Sono appena riemersa dalle emozioni struggenti e dalla commozione ininterrotta che mi ha regalato questo romanzo di Daniele D’Ippolito, un giovane ragazzo romano di ventun anni che a quattordici anni ha avuto un tumore al cervello per il quale è stato operato al Bambino Gesù e che dopo sei anni ha sentito l’urgenza di raccontare la sua storia.
Il 10 settembre 2018 Daniele chiude gli occhi per un intervento decisivo e la sua degenza dura sei mesi, in due ospedali diversi “in cui si interfaccia con la parte buona dell’animo umano”, come si legge in seconda di copertina; rimane lontano dal mondo reale ma ha la fortuna di avere accanto un papà, una mamma e una sorella che non lo abbandonano un attimo e che lo accompagnano nella sua lenta rinascita insieme allo straordinario personale medico e paramedico sempre presente in questa sua “transizione tra due vite”.

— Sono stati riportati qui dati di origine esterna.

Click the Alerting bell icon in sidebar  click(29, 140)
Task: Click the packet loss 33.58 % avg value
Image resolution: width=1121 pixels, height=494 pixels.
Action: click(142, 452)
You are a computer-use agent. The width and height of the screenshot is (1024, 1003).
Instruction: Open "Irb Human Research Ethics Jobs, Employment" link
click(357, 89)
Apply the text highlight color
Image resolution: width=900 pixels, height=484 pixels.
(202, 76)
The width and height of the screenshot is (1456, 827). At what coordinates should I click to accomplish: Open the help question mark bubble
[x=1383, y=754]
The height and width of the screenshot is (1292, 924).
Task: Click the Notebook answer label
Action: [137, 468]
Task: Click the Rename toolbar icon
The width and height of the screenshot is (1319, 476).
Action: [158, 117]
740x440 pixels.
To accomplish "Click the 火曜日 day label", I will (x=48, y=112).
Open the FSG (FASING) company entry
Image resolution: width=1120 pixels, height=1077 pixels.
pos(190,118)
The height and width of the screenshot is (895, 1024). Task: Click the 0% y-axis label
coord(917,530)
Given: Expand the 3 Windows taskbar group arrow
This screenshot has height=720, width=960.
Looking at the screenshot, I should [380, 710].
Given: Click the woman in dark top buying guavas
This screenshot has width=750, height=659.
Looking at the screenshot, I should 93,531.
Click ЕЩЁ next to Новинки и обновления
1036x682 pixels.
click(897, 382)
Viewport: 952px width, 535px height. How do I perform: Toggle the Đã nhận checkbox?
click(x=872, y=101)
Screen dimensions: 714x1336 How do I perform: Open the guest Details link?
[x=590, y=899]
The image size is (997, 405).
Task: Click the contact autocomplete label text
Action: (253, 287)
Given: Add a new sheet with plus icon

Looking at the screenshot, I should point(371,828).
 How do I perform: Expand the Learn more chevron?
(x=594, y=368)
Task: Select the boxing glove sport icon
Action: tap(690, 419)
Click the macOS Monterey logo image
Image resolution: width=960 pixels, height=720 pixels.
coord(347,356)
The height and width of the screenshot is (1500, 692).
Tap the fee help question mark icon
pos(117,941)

È un romanzo di formazione, assolutamente reale e profondamente doloroso, narrato da chi ha vissuto sulla propria pelle questa tremenda malattia in giovane età e dalla quale, nonostante tutto, è riuscito a riemergere e a rivedere la luce.
È un libro che andrebbe fatto leggere nelle scuole di ogni ordine e grado, me ne farò promotrice e portavoce appena possibile.